There is so much more to Major Hilleary’s life. Far too much to set down here. Joining the SAS, starting a salmon farm with Ian Anderson from Jethro Tull, brothel-creeping in Brussels, tobogganing in St Moritz. A typical anecdote might begin – “When I took 230 people to dance reels in a palace in St Petersburg …” – and end, “And it turned out that the lady who answered the door was the sister of the Duchess of Rutland!” He is, in short, a hoot.

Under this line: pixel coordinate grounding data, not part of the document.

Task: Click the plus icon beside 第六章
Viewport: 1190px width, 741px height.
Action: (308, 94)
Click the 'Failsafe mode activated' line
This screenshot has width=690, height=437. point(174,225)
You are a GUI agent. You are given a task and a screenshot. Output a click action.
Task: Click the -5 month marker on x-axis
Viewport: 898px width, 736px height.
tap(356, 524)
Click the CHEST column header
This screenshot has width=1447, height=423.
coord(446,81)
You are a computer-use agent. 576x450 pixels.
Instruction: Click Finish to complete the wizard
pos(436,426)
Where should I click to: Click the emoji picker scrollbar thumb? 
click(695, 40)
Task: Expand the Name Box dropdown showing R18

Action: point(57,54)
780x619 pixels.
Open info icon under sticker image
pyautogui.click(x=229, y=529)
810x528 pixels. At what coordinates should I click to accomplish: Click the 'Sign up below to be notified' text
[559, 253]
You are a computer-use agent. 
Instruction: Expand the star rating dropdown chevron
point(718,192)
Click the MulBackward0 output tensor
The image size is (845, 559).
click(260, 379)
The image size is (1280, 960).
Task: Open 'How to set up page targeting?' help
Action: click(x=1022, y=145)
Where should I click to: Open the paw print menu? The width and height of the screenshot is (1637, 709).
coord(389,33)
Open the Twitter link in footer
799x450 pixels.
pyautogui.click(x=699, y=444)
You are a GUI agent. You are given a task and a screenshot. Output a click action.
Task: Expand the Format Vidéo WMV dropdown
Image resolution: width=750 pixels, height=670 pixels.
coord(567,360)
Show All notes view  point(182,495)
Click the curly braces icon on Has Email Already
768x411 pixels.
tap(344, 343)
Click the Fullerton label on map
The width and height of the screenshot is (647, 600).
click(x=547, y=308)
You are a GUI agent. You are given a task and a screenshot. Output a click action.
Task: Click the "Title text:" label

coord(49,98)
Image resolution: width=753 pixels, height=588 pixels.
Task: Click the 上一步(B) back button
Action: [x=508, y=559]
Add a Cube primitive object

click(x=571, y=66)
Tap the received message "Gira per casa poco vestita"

We say cheerio in the porch, surrounded by Barbours and wellies. Major Hilleary’s madcap days are behind him, sadly – ‘When I fall over, I can’t get up. Like a cast sheep. Bloody awful.’– but he intends to attend the Skye Gathering Ball this September. He has been going since 1947 and has been secretary since 1974. It is hardly a bacchanal, though one can still get a lumber. His kilt is rather tight these days, and his legs aren’t really up to dancing; nevertheless, he loves to stay up till dawn and watch the sun rise over Portree Bay.
‘I hope,’ he says, ‘to be remembered with some laughter.’

***

To London, to take part in an all-day public reading of Nineteen Eighty-Four. The venue is Senate House, a huge white art deco wedge rising out of Bloomsbury, which served as George Orwell’s model for the Ministry of Truth.

Fifty or so readers take a turn – journalists, activists, politicians, actors, academics and so on. Among them is Alan Johnson, the former Home Secretary, a rather Big Brotherish role, although the man himself is distinctly avuncular. He had been assigned a passage in which Winston Smith is tortured in the Ministry of Love.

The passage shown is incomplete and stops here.